┌─ RECORDS FOR PROCESSING

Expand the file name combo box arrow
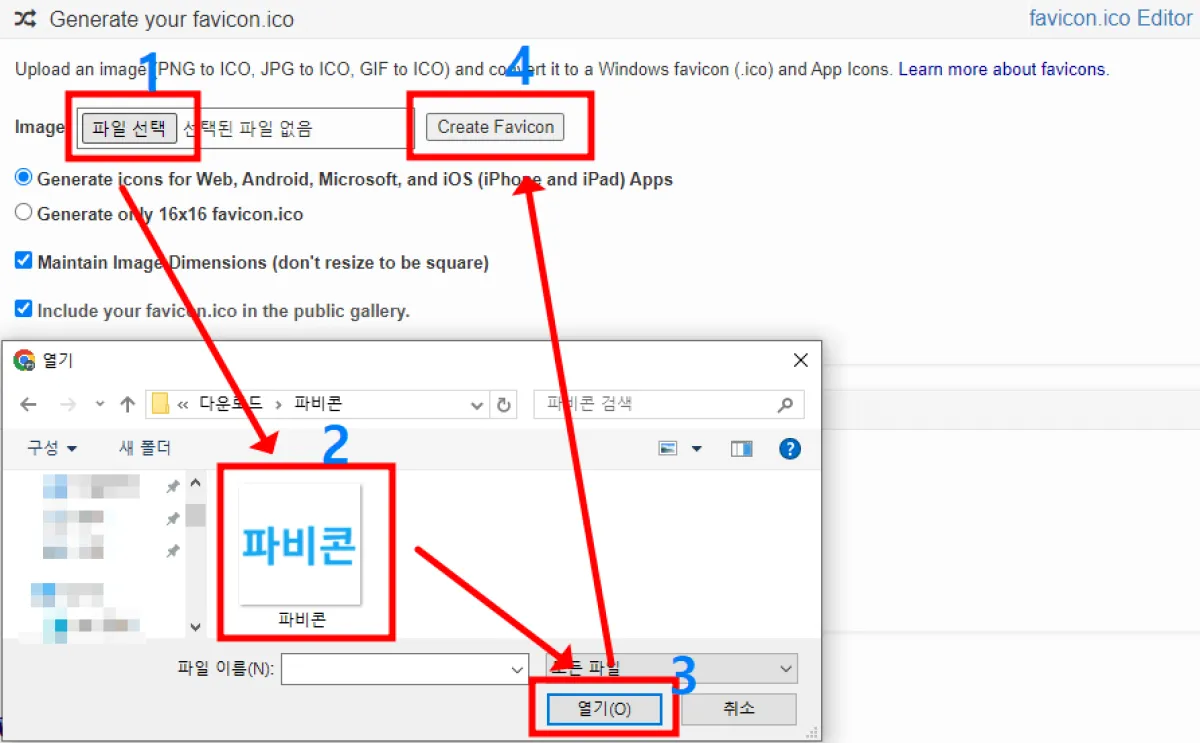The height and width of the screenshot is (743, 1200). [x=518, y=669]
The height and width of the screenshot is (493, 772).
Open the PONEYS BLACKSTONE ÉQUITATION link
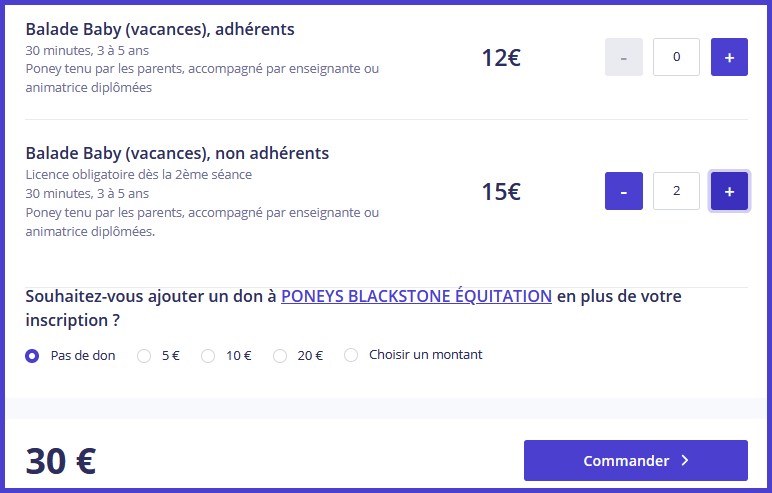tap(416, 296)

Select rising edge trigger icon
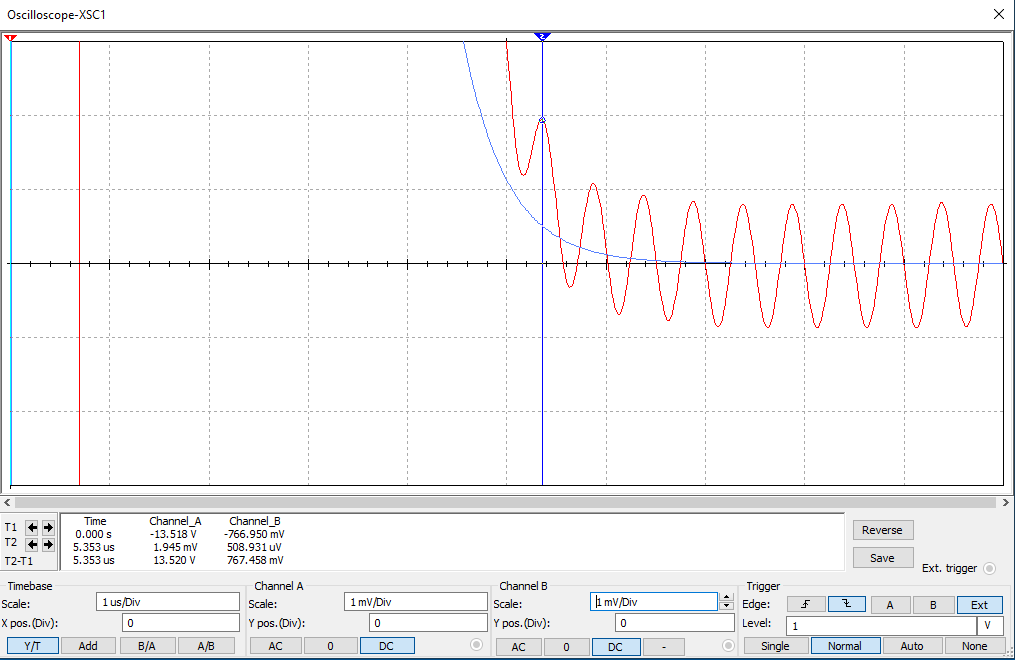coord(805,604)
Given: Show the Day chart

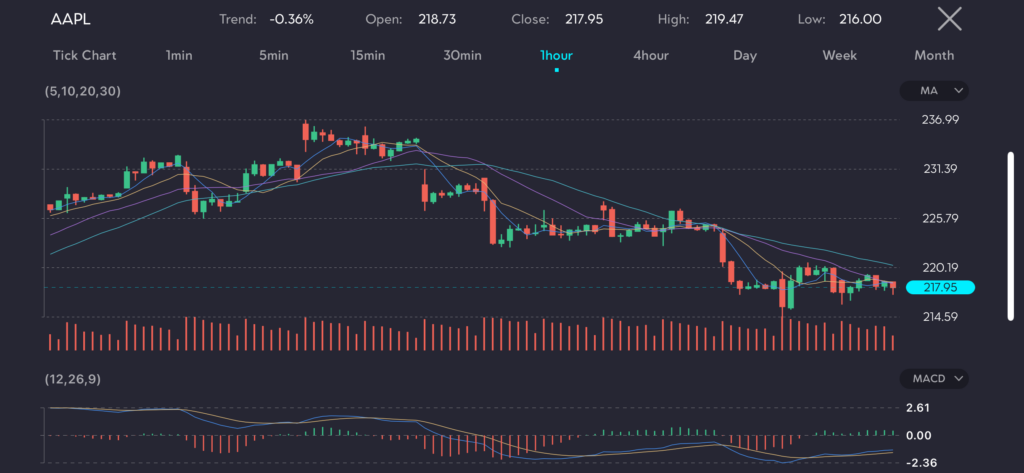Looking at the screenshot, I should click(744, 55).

└─

HOW TO COMPLETE THIS TASK: Could you please return the entries above exactly, minus the pictures?

EXPECTED ANSWER:
Expand the file name combo box arrow
The height and width of the screenshot is (743, 1200). [x=518, y=669]
The height and width of the screenshot is (493, 772).
Open the PONEYS BLACKSTONE ÉQUITATION link
tap(416, 296)

Select rising edge trigger icon
coord(805,604)
Given: Show the Day chart

Looking at the screenshot, I should click(744, 55).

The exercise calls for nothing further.